About this task ▸
The lines below, all of them, should be returned exactly as they appear.

::::::::

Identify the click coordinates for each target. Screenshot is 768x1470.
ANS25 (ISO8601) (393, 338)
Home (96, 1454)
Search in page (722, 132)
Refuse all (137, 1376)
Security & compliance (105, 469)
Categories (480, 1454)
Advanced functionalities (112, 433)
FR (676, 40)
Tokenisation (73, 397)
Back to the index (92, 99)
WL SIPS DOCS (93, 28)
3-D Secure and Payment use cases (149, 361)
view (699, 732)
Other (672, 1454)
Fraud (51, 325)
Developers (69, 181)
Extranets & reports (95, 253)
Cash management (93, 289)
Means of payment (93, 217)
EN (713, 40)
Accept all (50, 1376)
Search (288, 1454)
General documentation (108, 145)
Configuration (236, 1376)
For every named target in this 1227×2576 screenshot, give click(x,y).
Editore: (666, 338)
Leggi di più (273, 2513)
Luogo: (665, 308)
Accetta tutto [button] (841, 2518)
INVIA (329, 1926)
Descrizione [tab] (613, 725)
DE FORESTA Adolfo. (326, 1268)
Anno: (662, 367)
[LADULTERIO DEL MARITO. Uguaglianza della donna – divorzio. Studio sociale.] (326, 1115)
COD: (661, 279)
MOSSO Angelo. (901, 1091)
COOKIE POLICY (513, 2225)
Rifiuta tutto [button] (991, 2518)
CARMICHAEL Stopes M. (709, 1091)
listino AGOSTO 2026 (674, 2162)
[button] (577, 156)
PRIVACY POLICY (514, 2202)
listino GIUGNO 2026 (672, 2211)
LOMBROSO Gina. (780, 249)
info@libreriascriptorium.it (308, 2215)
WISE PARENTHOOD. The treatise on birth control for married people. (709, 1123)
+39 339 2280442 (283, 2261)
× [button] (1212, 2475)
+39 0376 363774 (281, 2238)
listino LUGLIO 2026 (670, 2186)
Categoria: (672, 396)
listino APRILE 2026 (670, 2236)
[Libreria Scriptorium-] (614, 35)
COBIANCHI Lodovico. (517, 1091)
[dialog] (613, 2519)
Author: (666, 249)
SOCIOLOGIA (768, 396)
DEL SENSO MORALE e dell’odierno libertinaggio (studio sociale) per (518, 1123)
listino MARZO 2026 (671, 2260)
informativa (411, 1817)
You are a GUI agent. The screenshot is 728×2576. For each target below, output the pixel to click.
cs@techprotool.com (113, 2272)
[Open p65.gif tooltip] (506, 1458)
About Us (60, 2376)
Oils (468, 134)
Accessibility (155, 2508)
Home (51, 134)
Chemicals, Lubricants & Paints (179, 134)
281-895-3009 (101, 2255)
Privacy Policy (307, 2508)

::::::::

Response for this exercise ▸
Identify the click coordinates for each target. Screenshot is 768x1470.
ANS25 (ISO8601) (393, 338)
Home (96, 1454)
Search in page (722, 132)
Refuse all (137, 1376)
Security & compliance (105, 469)
Categories (480, 1454)
Advanced functionalities (112, 433)
FR (676, 40)
Tokenisation (73, 397)
Back to the index (92, 99)
WL SIPS DOCS (93, 28)
3-D Secure and Payment use cases (149, 361)
view (699, 732)
Other (672, 1454)
Fraud (51, 325)
Developers (69, 181)
Extranets & reports (95, 253)
Cash management (93, 289)
Means of payment (93, 217)
EN (713, 40)
Accept all (50, 1376)
Search (288, 1454)
General documentation (108, 145)
Configuration (236, 1376)
For every named target in this 1227×2576 screenshot, give click(x,y).
Editore: (666, 338)
Leggi di più (273, 2513)
Luogo: (665, 308)
Accetta tutto [button] (841, 2518)
INVIA (329, 1926)
Descrizione [tab] (613, 725)
DE FORESTA Adolfo. (326, 1268)
Anno: (662, 367)
[LADULTERIO DEL MARITO. Uguaglianza della donna – divorzio. Studio sociale.] (326, 1115)
COD: (661, 279)
MOSSO Angelo. (901, 1091)
COOKIE POLICY (513, 2225)
Rifiuta tutto [button] (991, 2518)
CARMICHAEL Stopes M. (709, 1091)
listino AGOSTO 2026 (674, 2162)
[button] (577, 156)
PRIVACY POLICY (514, 2202)
listino GIUGNO 2026 (672, 2211)
LOMBROSO Gina. (780, 249)
info@libreriascriptorium.it (308, 2215)
WISE PARENTHOOD. The treatise on birth control for married people. (709, 1123)
+39 339 2280442 (283, 2261)
× [button] (1212, 2475)
+39 0376 363774 (281, 2238)
listino LUGLIO 2026 (670, 2186)
Categoria: (672, 396)
listino APRILE 2026 (670, 2236)
[Libreria Scriptorium-] (614, 35)
COBIANCHI Lodovico. (517, 1091)
[dialog] (613, 2519)
Author: (666, 249)
SOCIOLOGIA (768, 396)
DEL SENSO MORALE e dell’odierno libertinaggio (studio sociale) per (518, 1123)
listino MARZO 2026 (671, 2260)
informativa (411, 1817)
You are a GUI agent. The screenshot is 728×2576. For each target below, output the pixel to click.
cs@techprotool.com (113, 2272)
[Open p65.gif tooltip] (506, 1458)
About Us (60, 2376)
Oils (468, 134)
Accessibility (155, 2508)
Home (51, 134)
Chemicals, Lubricants & Paints (179, 134)
281-895-3009 (101, 2255)
Privacy Policy (307, 2508)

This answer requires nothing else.